It was a never-ending process... ah... but you see therein lies the rub. It is a process that does end one day, not just because she has stopped growing, but because she has grown up and moved out or married and lives somewhere else. That has already happened to me with my two older daughters and as I sit here thinking of that ... all misty eyed, I think I can "endure" buying new shoes for a while longer. But now as I wake up and smell those proverbial roses, the fact of the matter is, at 16, my daughter no longer even wants me to go shopping with her... well unless I will go along and behave myself... i.e. sit in the mall, and wait on her to come out with the shoes she has bought with the money I have given her. It's easier to just give her the money and stay home.

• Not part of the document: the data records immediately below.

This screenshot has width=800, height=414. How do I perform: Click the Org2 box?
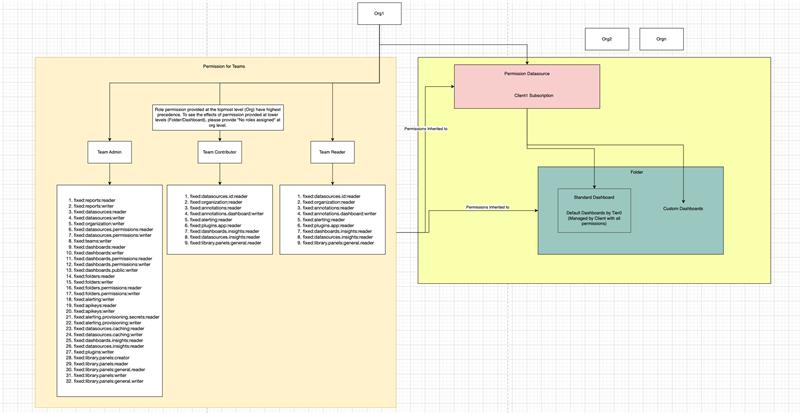pos(606,39)
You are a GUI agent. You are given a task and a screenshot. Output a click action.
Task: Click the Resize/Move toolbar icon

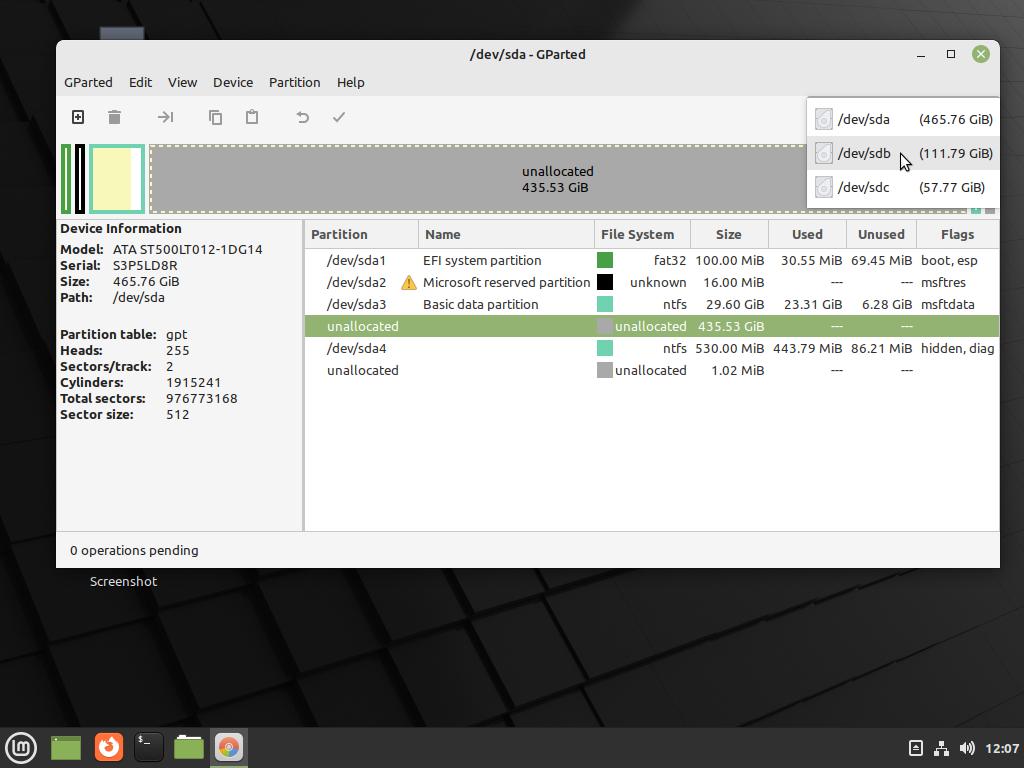pyautogui.click(x=165, y=117)

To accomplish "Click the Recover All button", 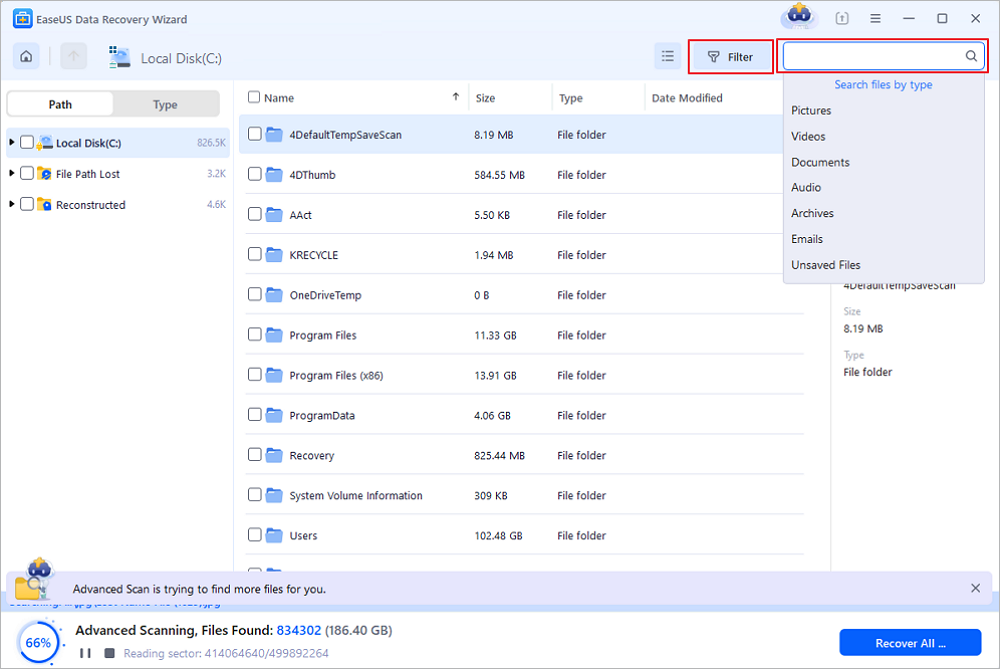I will click(x=910, y=642).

This concept is a perfect representation of life for us. We spend most of it wishing that what we are going through right now would end, so we could get on with something else more interesting.

As I look back over the joyous times with my three daughters, I somehow don't remember the "pain" of buying them new shoes seemingly on such a regular basis that it "hurt."

I just wish that they were still small and at home with me again. I'd definitely do some things differently. Ah, but I still have one at home now. I wonder...? Hum... I think I'll pick her up from school today and take her to the mall to buy some new shoes.

Wait a minute, I can't pick her up, she drives herself to school now. What can I do...? I know... I wonder if my two older daughters will let me take the grandkids shopping. Maybe?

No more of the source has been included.